# Exercise prompt
Please give the listing again, word for word, with nothing left out.

# Dataset records
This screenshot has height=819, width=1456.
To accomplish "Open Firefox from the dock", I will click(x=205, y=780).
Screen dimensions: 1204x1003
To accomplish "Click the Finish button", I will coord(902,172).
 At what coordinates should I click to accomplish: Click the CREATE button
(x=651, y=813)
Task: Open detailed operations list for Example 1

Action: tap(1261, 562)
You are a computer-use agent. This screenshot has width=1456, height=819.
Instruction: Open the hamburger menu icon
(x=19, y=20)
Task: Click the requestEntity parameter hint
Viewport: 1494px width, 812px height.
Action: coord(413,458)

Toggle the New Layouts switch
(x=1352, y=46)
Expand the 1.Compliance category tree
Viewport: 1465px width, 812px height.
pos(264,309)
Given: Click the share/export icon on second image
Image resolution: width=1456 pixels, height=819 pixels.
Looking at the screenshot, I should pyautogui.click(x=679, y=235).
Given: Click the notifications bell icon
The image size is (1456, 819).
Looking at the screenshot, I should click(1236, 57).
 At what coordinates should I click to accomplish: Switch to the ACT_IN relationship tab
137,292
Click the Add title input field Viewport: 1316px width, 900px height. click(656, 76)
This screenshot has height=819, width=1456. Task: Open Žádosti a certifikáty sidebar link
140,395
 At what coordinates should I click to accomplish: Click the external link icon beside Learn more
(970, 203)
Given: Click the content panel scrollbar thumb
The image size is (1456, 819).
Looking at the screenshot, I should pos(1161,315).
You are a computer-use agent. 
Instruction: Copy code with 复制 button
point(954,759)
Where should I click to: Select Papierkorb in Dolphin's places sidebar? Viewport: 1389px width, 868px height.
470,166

# Result
This screenshot has height=819, width=1456.
To accomplish "Open Firefox from the dock", I will click(x=205, y=780).
Screen dimensions: 1204x1003
To accomplish "Click the Finish button", I will coord(902,172).
 At what coordinates should I click to accomplish: Click the CREATE button
(x=651, y=813)
Task: Open detailed operations list for Example 1

Action: tap(1261, 562)
You are a computer-use agent. This screenshot has width=1456, height=819.
Instruction: Open the hamburger menu icon
(x=19, y=20)
Task: Click the requestEntity parameter hint
Viewport: 1494px width, 812px height.
Action: coord(413,458)

Toggle the New Layouts switch
(x=1352, y=46)
Expand the 1.Compliance category tree
Viewport: 1465px width, 812px height.
pos(264,309)
Given: Click the share/export icon on second image
Image resolution: width=1456 pixels, height=819 pixels.
Looking at the screenshot, I should pyautogui.click(x=679, y=235).
Given: Click the notifications bell icon
The image size is (1456, 819).
Looking at the screenshot, I should click(1236, 57).
 At what coordinates should I click to accomplish: Switch to the ACT_IN relationship tab
137,292
Click the Add title input field Viewport: 1316px width, 900px height. click(656, 76)
This screenshot has height=819, width=1456. Task: Open Žádosti a certifikáty sidebar link
140,395
 At what coordinates should I click to accomplish: Click the external link icon beside Learn more
(970, 203)
Given: Click the content panel scrollbar thumb
The image size is (1456, 819).
Looking at the screenshot, I should pos(1161,315).
You are a computer-use agent. 
Instruction: Copy code with 复制 button
point(954,759)
Where should I click to: Select Papierkorb in Dolphin's places sidebar? Viewport: 1389px width, 868px height.
470,166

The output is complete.